The latest developments in scope technology have enabled newer optical technologies to be adapted into endoscopy. Though traditional cystoscopy has relied on the use of visible “white” light since the days of Bozzini and his lichtleiter, modern medical optics seek to harness and refine light to accomplish tasks not achievable with white light illumination. The development of the CCD has allowed the high-definition processing of a variety of light sources, from infra-red to ultraviolet and across the spectrum of visible light. The result is that the frontiers of endoscopy lie in using light to study tissues and processes in ways heretofore impossible. The next few sections will review some of these newer optical techniques being used in endourology.
Narrow Band Imaging
Narrow Band Imaging (NBI) is an imaging technology that has recently been employed in endoscopic imaging to improve detection of malignant tissues. First used medically in the early 2000s for the endoscopic identification of bronchial and gastrointestinal tumors, this optical technology uses a CCD chip and a special filter to enhance the visualization of light of 415 and 540 nm bandwidths, which correspond to the green and blue light most readily absorbed by hemoglobin [38, 39]. This technology has been particularly useful in the cystoscopic detection of bladder cancers, which tend to be hypervascular. While the identification of small tumors can be challenging with traditional white light cystoscopy, the option to “flip a switch” on the scope to turn on NBI to make tumors more visible has been appealing. Another advantage of this technology is that, instead of relying on an injectable or topical contrast agent, NBI harnesses the innate properties of hemoglobin itself to increase contrast in the image and increase the visibility of cancerous tissues.
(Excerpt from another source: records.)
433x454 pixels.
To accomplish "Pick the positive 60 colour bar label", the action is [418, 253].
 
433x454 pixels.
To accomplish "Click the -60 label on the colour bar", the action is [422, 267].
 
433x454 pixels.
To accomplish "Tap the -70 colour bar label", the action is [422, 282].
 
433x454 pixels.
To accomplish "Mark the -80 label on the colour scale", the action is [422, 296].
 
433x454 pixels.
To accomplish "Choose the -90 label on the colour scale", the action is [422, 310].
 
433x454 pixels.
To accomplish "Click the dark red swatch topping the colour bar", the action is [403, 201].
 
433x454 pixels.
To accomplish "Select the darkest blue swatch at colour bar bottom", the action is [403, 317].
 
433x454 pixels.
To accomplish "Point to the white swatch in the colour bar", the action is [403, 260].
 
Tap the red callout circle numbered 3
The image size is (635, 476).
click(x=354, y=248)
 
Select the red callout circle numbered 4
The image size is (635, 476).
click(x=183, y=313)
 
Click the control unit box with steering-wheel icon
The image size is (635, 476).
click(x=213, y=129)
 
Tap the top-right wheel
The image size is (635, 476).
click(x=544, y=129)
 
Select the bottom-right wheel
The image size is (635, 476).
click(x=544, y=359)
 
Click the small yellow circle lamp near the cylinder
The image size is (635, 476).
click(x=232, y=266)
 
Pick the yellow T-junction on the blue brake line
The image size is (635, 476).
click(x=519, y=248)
Cystoscopy with NBI to evaluate for bladder tumors was first reported in 2008, and the favorable results of these and other preliminary investigations fostered interest in further research of this technology in bladder cancer. A recent multi-center prospective randomized controlled trial conducted by the Clinical Research Office of the Endourological Society (CROES) enrolled 965 patients and found that bladder lesions were significantly more visible with NBI than standard white light (p = 0.033) [40, 41]. While the study found no difference in overall recurrence at 12-month follow-up between NBI-assisted bladder tumor resection and standard white light, there was a lower risk of recurrence in low-risk patients with NBI (0% vs 15.1%; p = 0.006). This same optical technology has been used to diagnose and treat upper tract urothelial cancers, though data is limited. Traxer and colleages reported a series of 27 digital flexible ureteroscopies performed for upper tract urothelial cancers using both white light and NBI imaging [42]. Similar to the bladder, NBI was found to make tumors more obvious but also allowed detection of additional tumors or extended limits of tumors unseen by white light endoscopy in 22.7% of patients.